> **Stored data entries**:
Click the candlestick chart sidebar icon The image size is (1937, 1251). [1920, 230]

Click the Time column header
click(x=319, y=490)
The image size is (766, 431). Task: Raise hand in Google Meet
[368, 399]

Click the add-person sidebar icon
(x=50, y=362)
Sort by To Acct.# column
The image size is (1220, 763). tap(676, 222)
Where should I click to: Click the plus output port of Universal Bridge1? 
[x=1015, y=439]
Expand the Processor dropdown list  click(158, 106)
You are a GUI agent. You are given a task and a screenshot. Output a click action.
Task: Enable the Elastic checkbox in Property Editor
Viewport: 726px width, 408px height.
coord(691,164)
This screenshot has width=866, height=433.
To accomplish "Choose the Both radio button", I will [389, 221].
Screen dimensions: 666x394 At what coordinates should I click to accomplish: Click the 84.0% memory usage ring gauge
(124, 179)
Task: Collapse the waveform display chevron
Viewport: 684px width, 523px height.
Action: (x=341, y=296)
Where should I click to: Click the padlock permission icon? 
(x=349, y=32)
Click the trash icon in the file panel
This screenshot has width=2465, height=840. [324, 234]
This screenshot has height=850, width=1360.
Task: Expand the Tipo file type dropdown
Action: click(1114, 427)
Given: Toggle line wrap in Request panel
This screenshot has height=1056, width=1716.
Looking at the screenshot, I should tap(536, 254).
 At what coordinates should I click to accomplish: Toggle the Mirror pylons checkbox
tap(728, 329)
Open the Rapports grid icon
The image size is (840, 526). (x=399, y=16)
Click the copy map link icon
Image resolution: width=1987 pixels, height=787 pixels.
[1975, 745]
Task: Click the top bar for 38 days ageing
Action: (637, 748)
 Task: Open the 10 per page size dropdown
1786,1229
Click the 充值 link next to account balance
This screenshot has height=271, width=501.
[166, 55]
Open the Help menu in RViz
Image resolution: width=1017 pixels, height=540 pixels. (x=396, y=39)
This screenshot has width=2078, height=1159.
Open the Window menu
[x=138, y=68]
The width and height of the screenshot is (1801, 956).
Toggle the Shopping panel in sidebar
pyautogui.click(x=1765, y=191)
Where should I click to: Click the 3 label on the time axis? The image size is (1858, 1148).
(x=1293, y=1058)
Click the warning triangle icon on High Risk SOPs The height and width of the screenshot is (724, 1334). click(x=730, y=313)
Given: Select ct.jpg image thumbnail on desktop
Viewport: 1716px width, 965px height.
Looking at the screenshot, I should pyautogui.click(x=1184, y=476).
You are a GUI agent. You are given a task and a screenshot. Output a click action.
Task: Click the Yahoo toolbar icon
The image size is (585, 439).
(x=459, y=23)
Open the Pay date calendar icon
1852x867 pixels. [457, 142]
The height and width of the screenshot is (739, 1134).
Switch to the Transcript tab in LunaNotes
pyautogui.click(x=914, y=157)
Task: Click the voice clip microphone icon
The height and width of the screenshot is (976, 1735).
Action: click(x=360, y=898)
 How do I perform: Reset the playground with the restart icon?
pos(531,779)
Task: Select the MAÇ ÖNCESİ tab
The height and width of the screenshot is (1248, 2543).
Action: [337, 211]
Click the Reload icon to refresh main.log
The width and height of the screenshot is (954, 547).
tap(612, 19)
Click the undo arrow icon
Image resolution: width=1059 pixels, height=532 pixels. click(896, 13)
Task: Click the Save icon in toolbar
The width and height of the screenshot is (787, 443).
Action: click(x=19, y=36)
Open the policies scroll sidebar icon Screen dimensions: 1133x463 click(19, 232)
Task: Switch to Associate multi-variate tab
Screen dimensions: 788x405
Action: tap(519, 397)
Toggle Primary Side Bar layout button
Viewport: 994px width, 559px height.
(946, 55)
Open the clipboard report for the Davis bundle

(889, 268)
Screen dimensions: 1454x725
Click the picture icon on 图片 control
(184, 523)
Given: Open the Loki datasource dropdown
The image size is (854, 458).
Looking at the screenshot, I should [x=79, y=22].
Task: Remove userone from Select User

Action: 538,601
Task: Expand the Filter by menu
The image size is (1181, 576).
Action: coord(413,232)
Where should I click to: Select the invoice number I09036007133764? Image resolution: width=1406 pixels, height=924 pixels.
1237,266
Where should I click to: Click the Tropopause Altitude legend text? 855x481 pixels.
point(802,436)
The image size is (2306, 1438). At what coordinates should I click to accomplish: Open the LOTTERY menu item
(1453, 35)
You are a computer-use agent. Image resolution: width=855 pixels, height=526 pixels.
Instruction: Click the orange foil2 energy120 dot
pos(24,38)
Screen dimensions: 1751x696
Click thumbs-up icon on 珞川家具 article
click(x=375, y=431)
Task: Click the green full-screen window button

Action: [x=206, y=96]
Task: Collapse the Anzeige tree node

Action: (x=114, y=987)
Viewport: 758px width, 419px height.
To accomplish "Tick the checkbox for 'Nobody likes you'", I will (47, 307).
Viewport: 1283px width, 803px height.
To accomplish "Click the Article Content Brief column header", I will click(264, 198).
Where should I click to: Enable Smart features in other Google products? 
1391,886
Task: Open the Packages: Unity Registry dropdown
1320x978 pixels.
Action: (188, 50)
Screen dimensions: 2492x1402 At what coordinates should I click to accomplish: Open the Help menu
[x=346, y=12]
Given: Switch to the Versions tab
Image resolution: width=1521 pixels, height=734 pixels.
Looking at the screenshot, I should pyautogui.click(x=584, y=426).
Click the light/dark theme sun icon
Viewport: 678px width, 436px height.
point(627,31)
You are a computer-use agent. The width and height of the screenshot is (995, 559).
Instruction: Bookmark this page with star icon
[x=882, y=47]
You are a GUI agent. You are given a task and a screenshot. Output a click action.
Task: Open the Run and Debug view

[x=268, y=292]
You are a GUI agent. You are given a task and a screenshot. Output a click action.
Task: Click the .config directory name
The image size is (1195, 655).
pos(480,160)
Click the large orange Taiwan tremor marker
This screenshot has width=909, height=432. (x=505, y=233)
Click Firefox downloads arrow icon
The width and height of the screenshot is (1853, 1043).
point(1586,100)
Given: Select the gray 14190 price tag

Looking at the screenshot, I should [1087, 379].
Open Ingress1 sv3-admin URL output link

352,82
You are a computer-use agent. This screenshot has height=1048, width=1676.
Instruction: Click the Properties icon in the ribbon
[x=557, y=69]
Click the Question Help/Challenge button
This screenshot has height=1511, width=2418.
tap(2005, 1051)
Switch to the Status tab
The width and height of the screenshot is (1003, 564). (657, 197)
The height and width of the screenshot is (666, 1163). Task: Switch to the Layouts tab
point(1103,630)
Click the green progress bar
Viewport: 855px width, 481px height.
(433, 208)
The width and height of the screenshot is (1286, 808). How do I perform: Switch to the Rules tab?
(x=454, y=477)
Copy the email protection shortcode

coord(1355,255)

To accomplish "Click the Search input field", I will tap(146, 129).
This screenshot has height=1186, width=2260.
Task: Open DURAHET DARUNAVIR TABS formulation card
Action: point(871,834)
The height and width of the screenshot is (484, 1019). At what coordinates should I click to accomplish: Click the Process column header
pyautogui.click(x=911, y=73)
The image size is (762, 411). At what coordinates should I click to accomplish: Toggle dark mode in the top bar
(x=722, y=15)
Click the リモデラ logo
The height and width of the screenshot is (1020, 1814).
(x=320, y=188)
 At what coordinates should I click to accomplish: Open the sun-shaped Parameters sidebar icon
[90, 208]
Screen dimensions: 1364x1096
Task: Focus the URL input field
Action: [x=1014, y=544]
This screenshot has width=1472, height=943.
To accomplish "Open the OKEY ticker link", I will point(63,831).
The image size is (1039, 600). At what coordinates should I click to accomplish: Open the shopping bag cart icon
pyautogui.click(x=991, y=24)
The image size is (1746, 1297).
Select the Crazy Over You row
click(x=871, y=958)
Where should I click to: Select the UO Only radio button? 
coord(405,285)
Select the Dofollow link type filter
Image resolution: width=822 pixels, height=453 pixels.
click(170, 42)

> **What the task asks**:
Above are the lines; repeat exactly the ones from the line containing "Screen dimensions: 1454x725" down to the line containing "Task: Open the Packages: Unity", both inclusive.

> **Answer box**:
Screen dimensions: 1454x725
Click the picture icon on 图片 control
(184, 523)
Given: Open the Loki datasource dropdown
The image size is (854, 458).
Looking at the screenshot, I should [x=79, y=22].
Task: Remove userone from Select User

Action: 538,601
Task: Expand the Filter by menu
The image size is (1181, 576).
Action: coord(413,232)
Where should I click to: Select the invoice number I09036007133764? Image resolution: width=1406 pixels, height=924 pixels.
1237,266
Where should I click to: Click the Tropopause Altitude legend text? 855x481 pixels.
point(802,436)
The image size is (2306, 1438). At what coordinates should I click to accomplish: Open the LOTTERY menu item
(1453, 35)
You are a computer-use agent. Image resolution: width=855 pixels, height=526 pixels.
Instruction: Click the orange foil2 energy120 dot
pos(24,38)
Screen dimensions: 1751x696
Click thumbs-up icon on 珞川家具 article
click(x=375, y=431)
Task: Click the green full-screen window button

Action: [x=206, y=96]
Task: Collapse the Anzeige tree node

Action: (x=114, y=987)
Viewport: 758px width, 419px height.
To accomplish "Tick the checkbox for 'Nobody likes you'", I will (47, 307).
Viewport: 1283px width, 803px height.
To accomplish "Click the Article Content Brief column header", I will click(264, 198).
Where should I click to: Enable Smart features in other Google products? 
1391,886
Task: Open the Packages: Unity Registry dropdown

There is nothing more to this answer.